Peak	ELISA		mRNA		Average	Rank
	IL-6 correlation	IL-1β correlation	IL-6 correlation	IL-1β correlation
P1	0.967	0.968	0.966	0.969	0.967	2
P2	0.684	0.686	0.685	0.685	0.685	20
P3	0.968	0.967	0.966	0.968	0.967	4
P4	0.966	0.965	0.966	0.966	0.966	9
P5	0.968	0.967	0.966	0.969	0.967	3
P6	0.966	0.965	0.966	0.966	0.965	10
P7	0.958	0.958	0.958	0.958	0.958	15
P8	0.948	0.949	0.948	0.950	0.949	17
P9	0.967	0.966	0.966	0.967	0.966	6
P10	0.961	0.961	0.961	0.961	0.961	12
P11	0.966	0.966	0.965	0.967	0.966	8
P12	0.968	0.968	0.966	0.969	0.967	1
P13	0.955	0.955	0.954	0.956	0.955	16
P14	0.919	0.919	0.920	0.919	0.919	18
P15	0.853	0.853	0.853	0.853	0.853	19
P16	0.965	0.965	0.964	0.966	0.965	11
P17	0.960	0.959	0.960	0.959	0.959	14
P18	0.966	0.966	0.965	0.967	0.966	7
P19	0.966	0.967	0.965	0.968	0.966	5
P20	0.960	0.961	0.960	0.963	0.961	13

In summary, the efficacy of inhibiting microglial activation of EOVJRR was mainly affected by the synergistic effect with bornyl acetate, β-elemene, α-guaiene, seychellene, humulene, α-patchoulene, β-selinene, α-bulnesene, α-panasinsene, kessane, vetivenol, isovalencenol, β-humulene, patchouli alcohol, longifolen aldehyde, aristol-1(10)-en-9-yl isovalerate, (E)-valerenyl isovalerate, and neocembrene. Among them, P12 (vetivenol), P1 (bornyl acetate), P5 (seychellene), and P3 (β-elemene) were found to have a significant impact on the efficacy of inhibiting microglial activation of EOVJRR. The previous study reported that seychellene could inhibit the production of IL-6, IL-1β, and TNF-α [38]. β-Elemene could suppress the inflammatory progress through the Wnt/β-catenin signaling pathway [39] as well as protect the neuronal cells from injury through the anti-inflammatory pathway [40]. Bornyl acetate could regulate inflammatory cytokines [41] and treat atherosclerosis by mitigating the expression of proinflammatory cytokines [42].
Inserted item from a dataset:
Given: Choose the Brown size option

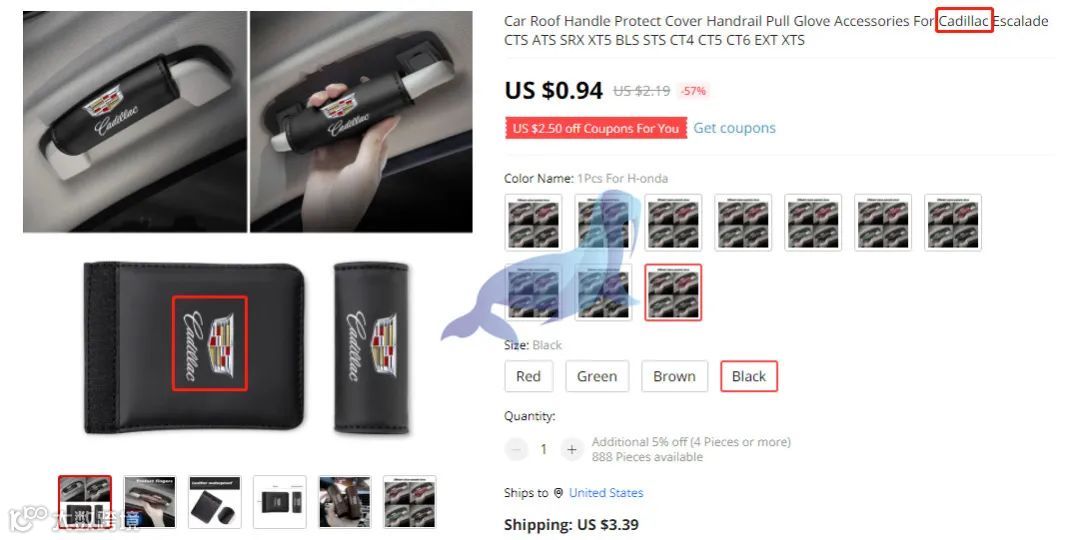Looking at the screenshot, I should pos(674,376).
The pathogenesis of depression is complex and diverse; stimulating the inflammatory pathway on microglial cells is one of the important mechanisms in patients with depression. In our work, we found that EOVJRR could inhibit the expression of inflammatory cytokines and inhibit microglial activation. Based on the spectrum-efficacy relationship, we discovered bioactive components of inhibiting microglial activation, such as vetivenol, bornyl acetate, seychellene, and β-elemene. This is the first time active components in essential oil from V. Jatamansi Rhizoma et Radix have been screened for inhibiting microglia activation.

4. Conclusion

In this study, the spectrum-efficacy relationship between pharmacodynamics of inhibiting microglial activation and GC-MS fingerprint has been successfully established to evaluate the internal quality of V. Jatamansi Jones and to explore its bioactive compounds. The results indicated that 20 common peaks were identified from 14 batches of EOVJRR. The major components that were primarily responsible for the efficacy of inhibiting microglial activation of EOVJRR were discovered as vetivenol, bornyl acetate, seychellene, and β-elemene. The further research should be focused on the pharmacodynamics and mechanisms of these active components. This is the first time, to our knowledge, that the spectrum-efficacy relationship of EOVJRR has been supported by screening active components of inhibiting microglial activation with GC-MS fingerprints of EOVJRR and providing a theoretical basis for future research.